Students should use Python 3 with Numpy/Scipy for the programming component of the homework. If you do not have prior experience with these libraries, please go through one of the following tutorials to familiarize yourself:

- Getting started with Python for science from the Scipy Lecture Notes
- Python Numpy Tutorial from the Stanford CS231n notes

**Grading:** Following institute policy, a minimum of 80% marks are required for an A grade, and minimum 30% marks for D.

**Late policy:** Homework assignments are due at midnight on the due date. You are allowed a total of 5 late days across all the assignments. Any assignment submitted late after the total allowed late days have been used will not be graded.

**Audit policy:** A minimum of 40% marks is required for audit pass.

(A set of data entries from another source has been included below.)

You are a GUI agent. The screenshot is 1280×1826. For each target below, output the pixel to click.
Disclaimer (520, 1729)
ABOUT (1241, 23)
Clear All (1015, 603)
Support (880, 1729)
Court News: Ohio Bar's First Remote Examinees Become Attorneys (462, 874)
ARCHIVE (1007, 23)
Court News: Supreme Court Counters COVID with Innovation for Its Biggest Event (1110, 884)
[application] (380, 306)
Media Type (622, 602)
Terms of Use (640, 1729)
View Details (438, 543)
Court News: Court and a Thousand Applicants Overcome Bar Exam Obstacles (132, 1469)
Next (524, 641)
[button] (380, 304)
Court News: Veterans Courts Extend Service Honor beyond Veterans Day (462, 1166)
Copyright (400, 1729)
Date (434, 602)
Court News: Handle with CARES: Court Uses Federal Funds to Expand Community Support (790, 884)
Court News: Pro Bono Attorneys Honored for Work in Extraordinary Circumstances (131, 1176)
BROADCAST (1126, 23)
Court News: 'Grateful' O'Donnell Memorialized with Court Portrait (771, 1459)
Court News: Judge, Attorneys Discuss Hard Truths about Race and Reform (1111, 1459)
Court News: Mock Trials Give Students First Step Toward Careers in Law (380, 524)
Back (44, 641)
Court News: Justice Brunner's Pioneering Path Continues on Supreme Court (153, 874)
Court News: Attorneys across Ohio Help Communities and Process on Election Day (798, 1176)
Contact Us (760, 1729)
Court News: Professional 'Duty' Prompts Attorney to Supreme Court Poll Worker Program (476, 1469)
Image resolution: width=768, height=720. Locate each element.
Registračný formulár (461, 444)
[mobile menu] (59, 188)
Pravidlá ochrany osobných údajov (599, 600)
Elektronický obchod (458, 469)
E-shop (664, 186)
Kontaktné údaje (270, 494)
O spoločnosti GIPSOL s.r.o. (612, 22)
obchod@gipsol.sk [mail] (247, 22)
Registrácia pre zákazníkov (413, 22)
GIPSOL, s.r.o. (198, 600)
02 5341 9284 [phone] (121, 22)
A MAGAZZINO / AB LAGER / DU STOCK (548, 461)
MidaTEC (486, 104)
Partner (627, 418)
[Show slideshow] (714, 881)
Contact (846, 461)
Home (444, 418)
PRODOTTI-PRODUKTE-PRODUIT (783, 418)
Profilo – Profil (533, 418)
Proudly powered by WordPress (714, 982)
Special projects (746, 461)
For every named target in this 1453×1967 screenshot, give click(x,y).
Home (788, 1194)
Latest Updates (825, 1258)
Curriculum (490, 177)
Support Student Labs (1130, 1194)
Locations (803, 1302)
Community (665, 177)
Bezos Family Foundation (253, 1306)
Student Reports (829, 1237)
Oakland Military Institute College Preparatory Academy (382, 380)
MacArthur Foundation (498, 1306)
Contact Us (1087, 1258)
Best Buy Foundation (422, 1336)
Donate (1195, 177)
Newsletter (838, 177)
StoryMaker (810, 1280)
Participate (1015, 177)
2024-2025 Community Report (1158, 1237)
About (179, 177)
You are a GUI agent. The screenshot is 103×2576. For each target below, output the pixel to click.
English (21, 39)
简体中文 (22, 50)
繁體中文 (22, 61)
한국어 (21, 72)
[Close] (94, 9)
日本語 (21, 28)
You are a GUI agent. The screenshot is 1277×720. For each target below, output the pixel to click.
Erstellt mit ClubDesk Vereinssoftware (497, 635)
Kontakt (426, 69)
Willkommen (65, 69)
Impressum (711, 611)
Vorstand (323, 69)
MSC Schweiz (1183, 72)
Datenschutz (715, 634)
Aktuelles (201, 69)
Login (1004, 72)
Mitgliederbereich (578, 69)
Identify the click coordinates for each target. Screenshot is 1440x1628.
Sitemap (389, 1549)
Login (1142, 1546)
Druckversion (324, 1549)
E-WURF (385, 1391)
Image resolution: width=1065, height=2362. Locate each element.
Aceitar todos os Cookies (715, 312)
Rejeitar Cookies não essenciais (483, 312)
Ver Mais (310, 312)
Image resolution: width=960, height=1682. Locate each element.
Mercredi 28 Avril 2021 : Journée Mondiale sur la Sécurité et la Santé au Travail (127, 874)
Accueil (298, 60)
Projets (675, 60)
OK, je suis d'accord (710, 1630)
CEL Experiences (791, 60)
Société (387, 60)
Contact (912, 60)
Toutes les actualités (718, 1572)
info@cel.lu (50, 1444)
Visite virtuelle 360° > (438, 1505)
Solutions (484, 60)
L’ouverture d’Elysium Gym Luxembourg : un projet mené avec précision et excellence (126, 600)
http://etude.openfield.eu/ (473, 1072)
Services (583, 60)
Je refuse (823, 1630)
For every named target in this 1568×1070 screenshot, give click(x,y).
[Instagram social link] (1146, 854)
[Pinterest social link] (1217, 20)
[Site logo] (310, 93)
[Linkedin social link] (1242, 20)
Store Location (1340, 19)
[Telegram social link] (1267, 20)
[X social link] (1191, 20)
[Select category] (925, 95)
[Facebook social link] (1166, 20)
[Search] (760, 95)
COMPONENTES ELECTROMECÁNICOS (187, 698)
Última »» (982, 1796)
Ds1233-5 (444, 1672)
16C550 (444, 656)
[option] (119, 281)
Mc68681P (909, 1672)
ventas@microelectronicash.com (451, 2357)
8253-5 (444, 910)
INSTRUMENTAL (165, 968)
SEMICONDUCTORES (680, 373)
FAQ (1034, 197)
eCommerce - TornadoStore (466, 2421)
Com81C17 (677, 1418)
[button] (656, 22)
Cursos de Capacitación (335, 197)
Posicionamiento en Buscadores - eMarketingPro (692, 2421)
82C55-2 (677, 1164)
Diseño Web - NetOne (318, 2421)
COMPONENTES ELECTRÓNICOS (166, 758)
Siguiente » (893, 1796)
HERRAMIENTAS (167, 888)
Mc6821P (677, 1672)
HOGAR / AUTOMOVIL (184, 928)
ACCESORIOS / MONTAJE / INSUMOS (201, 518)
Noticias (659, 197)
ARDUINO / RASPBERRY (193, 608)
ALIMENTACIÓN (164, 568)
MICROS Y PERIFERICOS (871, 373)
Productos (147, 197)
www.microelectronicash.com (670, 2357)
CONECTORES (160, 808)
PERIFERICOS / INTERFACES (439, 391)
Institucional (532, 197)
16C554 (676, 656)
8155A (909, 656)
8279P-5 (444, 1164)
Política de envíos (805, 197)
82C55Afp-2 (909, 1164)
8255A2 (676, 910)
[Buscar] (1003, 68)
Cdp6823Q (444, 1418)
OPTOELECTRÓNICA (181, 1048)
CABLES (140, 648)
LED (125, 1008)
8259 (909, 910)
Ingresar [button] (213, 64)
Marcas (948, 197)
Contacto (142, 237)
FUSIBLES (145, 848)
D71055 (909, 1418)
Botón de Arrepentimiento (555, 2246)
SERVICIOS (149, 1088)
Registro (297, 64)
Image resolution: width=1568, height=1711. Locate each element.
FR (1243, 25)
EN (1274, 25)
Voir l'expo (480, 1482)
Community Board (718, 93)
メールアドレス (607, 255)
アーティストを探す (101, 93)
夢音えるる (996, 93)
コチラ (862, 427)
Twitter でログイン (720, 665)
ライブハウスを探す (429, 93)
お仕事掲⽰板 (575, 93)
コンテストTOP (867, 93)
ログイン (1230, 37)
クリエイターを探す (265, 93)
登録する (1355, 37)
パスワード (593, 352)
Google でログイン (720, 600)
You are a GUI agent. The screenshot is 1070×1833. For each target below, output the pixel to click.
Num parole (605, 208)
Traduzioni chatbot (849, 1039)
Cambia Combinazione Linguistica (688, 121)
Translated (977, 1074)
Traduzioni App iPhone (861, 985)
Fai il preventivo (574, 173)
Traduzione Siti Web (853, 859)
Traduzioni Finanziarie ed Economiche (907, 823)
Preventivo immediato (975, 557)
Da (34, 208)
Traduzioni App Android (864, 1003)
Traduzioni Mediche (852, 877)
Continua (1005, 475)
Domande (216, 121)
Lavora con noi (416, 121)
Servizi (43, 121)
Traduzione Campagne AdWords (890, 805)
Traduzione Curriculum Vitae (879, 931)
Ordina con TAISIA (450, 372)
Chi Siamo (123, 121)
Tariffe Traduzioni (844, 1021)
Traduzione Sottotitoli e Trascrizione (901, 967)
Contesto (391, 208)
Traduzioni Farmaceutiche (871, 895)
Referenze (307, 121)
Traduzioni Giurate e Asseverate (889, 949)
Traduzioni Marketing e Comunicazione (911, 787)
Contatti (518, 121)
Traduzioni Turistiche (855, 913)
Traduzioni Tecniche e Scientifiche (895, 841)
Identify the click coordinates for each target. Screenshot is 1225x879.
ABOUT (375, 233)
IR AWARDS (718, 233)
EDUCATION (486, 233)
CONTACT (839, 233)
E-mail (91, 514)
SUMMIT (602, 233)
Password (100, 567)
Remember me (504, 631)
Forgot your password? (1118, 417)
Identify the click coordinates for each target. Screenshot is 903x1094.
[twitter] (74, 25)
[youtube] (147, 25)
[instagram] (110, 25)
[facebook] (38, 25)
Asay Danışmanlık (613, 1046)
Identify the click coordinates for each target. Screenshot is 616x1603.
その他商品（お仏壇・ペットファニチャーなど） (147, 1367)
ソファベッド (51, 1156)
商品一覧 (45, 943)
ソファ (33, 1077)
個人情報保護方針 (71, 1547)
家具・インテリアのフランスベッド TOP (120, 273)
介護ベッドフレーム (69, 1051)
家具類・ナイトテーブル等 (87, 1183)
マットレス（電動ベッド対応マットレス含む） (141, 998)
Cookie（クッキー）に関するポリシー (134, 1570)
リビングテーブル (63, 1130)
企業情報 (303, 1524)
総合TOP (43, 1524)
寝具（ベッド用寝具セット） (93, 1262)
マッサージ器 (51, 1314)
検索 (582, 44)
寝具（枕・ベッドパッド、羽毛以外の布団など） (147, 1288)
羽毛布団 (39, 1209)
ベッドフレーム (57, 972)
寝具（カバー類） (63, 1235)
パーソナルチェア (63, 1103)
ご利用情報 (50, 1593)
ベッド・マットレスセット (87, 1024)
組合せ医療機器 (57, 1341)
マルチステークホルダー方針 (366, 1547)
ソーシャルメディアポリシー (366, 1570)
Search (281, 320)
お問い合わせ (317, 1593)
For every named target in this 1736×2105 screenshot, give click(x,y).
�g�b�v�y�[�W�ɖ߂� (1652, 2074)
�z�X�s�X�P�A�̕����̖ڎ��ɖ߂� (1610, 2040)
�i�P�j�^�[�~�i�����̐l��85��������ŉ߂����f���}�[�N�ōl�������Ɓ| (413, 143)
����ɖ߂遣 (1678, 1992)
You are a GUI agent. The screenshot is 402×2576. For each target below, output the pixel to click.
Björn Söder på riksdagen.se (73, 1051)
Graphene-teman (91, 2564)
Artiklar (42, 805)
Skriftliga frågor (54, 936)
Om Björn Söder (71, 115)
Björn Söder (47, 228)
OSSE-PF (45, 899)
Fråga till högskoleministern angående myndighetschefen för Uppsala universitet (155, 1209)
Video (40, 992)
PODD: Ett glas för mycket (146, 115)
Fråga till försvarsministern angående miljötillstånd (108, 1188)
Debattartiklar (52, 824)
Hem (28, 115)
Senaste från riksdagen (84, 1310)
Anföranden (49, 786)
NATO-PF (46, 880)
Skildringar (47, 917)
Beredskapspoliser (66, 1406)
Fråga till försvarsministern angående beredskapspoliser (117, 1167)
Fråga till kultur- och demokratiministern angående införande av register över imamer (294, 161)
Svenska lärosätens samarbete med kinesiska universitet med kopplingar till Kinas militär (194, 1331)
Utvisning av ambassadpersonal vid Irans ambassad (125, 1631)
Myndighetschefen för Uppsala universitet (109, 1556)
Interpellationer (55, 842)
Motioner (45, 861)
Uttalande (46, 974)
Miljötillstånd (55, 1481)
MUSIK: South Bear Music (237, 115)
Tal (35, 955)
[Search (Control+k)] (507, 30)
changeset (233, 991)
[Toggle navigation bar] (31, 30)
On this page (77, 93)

**Attendance policy:** ~~Attendance lower than 50% may result in a one-grade penalty (e.g. A to A–, or A– to B).~~ There are no attendance requirements.

**Collaboration policy:** Adapted from Dan Weld’s guidelines, via Mausam:

Collaboration is a very good thing. On the other hand, cheating is considered a very serious offense. Please don’t do it! Concern about cheating creates an unpleasant environment for everyone. If you cheat, you get a zero in the assignment, and additionally you risk losing your position as a student in the department and the institute. The department’s policy on cheating is to report any cases to the disciplinary committee. What follows afterwards is not fun.

So how do you draw the line between collaboration and cheating? Here’s a reasonable set of ground rules. Failure to understand and follow these rules will constitute cheating, and will be dealt with as per institute guidelines.

The Kyunki Saas Bhi Kabhi Bahu Thi Rule:This rule says that you are free to meet with fellow students(s) and discuss assignments with them. Writing on a board or shared piece of paper is acceptable during the meeting; however, you should not take any written (electronic or otherwise) record away from the meeting. This applies when the assignment is supposed to be an individual effort or whenever two teams discuss common problems they are each encountering (inter-group collaboration). After the meeting, engage in a half hour of mind-numbing activity (like watching an episode ofKyunki Saas Bhi Kabhi Bahu Thi), before starting to work on the assignment. This will assure that you are able to reconstruct what you learned from the meeting, by yourself, using your own brain.

The Right to Information Rule:To assure that all collaboration is on the level, you must always write the name(s) of your collaborators on your assignment. This also applies when two groups collaborate.